From the mountains of Iceland to the sea at Galway

Fri, Nov 23, 2012, 00:00

   

Today is the last chance to tke in the superb selection of work at Tulca 2012 in Galway. writes AIDAN DUNNE

For its 10th birthday, Tulca, Galway’s late-season visual-arts festival, enlisted Gregory McCartney as curator. He has a good track record, not least for his involvement in Abridged, the innovative “poetry, art and design” magazine based in Derry.

His Tulca title poses a question: “What became of the people we used to be?” It’s derived, prosaically enough, from the theme song of the 1970s sitcom Whatever Happened to the Likely Lads?

In his introduction to the exhibitions and related events that make up Tulca 2012, McCartney elaborates on his intentions. The choices we make change not only the world around us, he points out, but ourselves as well. He quotes Lewis Carroll’s Alice: “I can’t go back to yesterday – because I was a different person then.” The artists he has invited to take part in Tulca “all articulate or create a particular landscape; subtle little worlds”. If visitors can immerse themselves in “the environments these artists create”, they can perhaps gain something usable, something that will change the world around them a little – and, of course, themselves.

Landscape is a key motif

In the event, Tulca 2012 is terrific, with many fine artists from Ireland and abroad showing very good and for the most part extremely approachable work. The setting, too, is as atmospheric as one could wish for: watery Galway poised at the edge of winter. What of the audience, though? Or, to put it another way, what of the audience beyond the core art audience? This is a general problem for contemporary art in Ireland. The wider public hasn’t bought into contemporary art as it has, to some extent, in London or elsewhere.

This is particularly unfortunate as the potential visitors who might but probably don’t go to Tulca and comparable events would find that they are well equipped to gain from what’s on offer. Fine artists are routinely working in media and forms that are entirely at home in the context of mainstream popular culture. In the work in Tulca, photography, film, television documentary, animation and music video all feature in entirely familiar ways – as do painting and sculpture, incidentally, which is not a given these days.

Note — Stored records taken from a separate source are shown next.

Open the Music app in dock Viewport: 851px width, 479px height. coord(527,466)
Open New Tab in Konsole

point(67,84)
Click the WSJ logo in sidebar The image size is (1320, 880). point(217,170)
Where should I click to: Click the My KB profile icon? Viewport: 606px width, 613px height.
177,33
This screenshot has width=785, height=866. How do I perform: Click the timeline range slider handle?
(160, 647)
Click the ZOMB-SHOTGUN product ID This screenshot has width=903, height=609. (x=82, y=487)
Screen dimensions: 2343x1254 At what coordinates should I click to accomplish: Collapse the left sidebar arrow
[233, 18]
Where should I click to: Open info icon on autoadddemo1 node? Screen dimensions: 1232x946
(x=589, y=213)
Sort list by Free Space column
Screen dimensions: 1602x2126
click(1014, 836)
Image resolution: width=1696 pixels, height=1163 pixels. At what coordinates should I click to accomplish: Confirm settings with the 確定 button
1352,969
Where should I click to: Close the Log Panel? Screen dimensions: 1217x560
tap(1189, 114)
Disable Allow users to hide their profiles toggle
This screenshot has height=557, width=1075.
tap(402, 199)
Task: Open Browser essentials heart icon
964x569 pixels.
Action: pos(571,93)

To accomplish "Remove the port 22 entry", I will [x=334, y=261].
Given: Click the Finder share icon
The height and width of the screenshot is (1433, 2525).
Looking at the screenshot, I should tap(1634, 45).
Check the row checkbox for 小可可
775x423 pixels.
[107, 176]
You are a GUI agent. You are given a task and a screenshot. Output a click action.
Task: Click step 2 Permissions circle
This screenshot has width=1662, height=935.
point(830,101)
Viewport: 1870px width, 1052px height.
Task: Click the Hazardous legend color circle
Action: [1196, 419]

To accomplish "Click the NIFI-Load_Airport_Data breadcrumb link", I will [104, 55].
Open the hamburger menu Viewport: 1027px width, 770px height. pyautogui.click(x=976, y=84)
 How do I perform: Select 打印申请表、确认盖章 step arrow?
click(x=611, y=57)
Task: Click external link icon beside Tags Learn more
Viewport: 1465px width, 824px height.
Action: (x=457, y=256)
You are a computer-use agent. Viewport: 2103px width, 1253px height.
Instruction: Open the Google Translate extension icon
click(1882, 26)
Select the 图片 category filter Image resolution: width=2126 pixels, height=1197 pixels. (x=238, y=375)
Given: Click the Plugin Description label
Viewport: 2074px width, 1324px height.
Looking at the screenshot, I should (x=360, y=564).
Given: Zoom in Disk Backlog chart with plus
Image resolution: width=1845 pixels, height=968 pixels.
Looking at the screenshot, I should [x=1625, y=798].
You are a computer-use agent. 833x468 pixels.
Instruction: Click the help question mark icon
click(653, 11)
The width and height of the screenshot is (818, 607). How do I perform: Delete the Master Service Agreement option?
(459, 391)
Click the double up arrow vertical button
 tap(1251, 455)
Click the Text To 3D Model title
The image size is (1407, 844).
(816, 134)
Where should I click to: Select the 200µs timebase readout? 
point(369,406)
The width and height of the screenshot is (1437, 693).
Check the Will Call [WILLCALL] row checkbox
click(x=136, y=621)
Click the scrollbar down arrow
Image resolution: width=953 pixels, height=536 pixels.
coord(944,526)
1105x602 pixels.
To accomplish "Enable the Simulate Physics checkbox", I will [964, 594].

One keynote work is Elena Näsänen’s The Spell. It’s a sumptuously delivered video. There’s a flicker of movement, but it’s painterly in effect. In a darkened, richly detailed interior, a group of revellers are slumped in the midst of a party that seems to have fizzled out. It can be read as an allegory of Europe’s economic unravelling, or indeed much more.

That unravelling is specifically treated in Duncan Campbell’s film Arbeit (Work), which is styled as a pastiche of a television documentary but, it becomes clear, has a serious intent. It brings us to where we are now by tracing the story of one of the architects of European monetary union, the German economist Hans Tietmeyer. Archive footage and other elements are used in conventional ways, but we gradually realise that something is awry as the narration develops.

Aftermaths of one kind and another recur throughout Tulca. Emily Richardson’s film Over the Horizon explores the desolate landscape and crumbling interior of an abandoned Cold War facility in Suffolk. Louise Manifold’s photograph of a crumbling dwelling in the west of Ireland is scarred by gunshot damage sustained, strangely enough, during its exhibition history. Even stranger, the bullet pierced the image at the point where a shattered window features.